None of that sounds particularly scary when you break it down into pieces:
  1. write the proposal
  2. make the PowerPoint presentation based on the proposal
  3. study
  4. meet with each professor individually to find out what their expectations are (they will always focus their questions based on what classes I've taken, my proposal, and their own research experience)
  5. study some more
  6. read committee members' papers from their own dissertations and recent work
  7. study some more
  8. hold two practice exams for your labmates and friends to ask you questions and make suggestions
  9. give the professors the proposal a week before the exam
  10. give your 20/1 hour presentation
  11. take a potty break
  12. answer some questions
  13. sit in the hallway while they vote on your qualifications
  14. go back inside to hear "the verdict"
  15. go have a beer with your professor and friends afterward (either to celebrate or medicate, depending on the verdict: pass, no pass (take again), or fail)
"Answer some questions" sounds benign enough...but since I don't know what the questions are ahead of time it is sorta (okay: really) scary. The only thing I can do is to study a lot and learn how to say "I don't know" in several different ways.

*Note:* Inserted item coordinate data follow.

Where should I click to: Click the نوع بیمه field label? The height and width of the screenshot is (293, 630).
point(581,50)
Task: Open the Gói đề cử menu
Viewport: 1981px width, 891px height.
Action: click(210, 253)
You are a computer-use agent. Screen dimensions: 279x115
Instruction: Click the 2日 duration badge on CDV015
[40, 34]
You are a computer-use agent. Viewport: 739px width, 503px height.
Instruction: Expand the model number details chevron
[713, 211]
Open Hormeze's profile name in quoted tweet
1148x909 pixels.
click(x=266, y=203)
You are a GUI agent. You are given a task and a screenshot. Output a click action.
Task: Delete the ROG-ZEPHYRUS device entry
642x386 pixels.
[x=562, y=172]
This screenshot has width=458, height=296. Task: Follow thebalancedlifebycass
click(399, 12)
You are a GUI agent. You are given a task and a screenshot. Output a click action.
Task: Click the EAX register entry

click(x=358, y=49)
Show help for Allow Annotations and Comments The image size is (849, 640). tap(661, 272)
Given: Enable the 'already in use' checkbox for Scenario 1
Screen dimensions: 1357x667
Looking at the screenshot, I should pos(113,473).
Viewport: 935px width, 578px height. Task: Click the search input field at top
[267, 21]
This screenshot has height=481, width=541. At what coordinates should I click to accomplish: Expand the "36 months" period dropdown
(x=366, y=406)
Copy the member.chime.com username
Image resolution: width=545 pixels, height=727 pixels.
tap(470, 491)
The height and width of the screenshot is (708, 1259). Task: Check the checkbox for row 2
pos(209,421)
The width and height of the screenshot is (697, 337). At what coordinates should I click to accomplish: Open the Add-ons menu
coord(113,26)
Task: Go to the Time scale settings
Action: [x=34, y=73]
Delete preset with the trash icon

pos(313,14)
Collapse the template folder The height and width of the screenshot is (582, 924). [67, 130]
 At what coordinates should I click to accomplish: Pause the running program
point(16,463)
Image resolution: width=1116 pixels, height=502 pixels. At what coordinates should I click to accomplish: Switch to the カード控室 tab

My biggest problem at this point is that I don't feel like an expert in anything. People ask me what I do and say, "I study compost chemistry." I don't say that I'm a chemist or a soil scientist because I don't feel like I know enough to be either of those things. It is a confidence issue, especially with one particular member of my committee who intimidates me (she's a super go-getter, career-focused, top-of-her-game scientist). She doesn't try to intimidate me, I just impose that on myself. Ug.

Right now I'm in the middle of 1 and 2 (adding citations to 1 and making parts of the presentation as it comes to me).

Eddie will be spending every Wednesday night at Cassie's so I have one uninterrupted evening/night/morning of study time. Before he was born, I was most diligent in the early morning. Now I seem to favor the late afternoon, which is hard because I always have to stop what I'm doing to go pick him up (then its an exhausting succession of biking home, feeding the dogs, making/eating dinner, playing, bath time, reading, bed, then dishes, cleaning up the house). By 8:30pm I'm ready to fall into a heap on the couch or watch some mindless movie in bed. It is soooooooooooo hard to remotivate myself after an evening with Eddie. So I've decided not to try. I will not make a practice of studying at home because I know it will do more harm than good. I just have to be as diligent as possible during working hours.

Ready, set, GOOOOOOOOOOOOO.

2 comments:

LSharkey said...

That is way more intense than the defense I had to do. I will be thinking of you. Do you know when IT will be? #6 seems intimidating!

Kelly said...

If you have access to them, you should also talk to the committee members' graduate students and post-docs. They will have good insight as to what kind of questions their professors might ask you.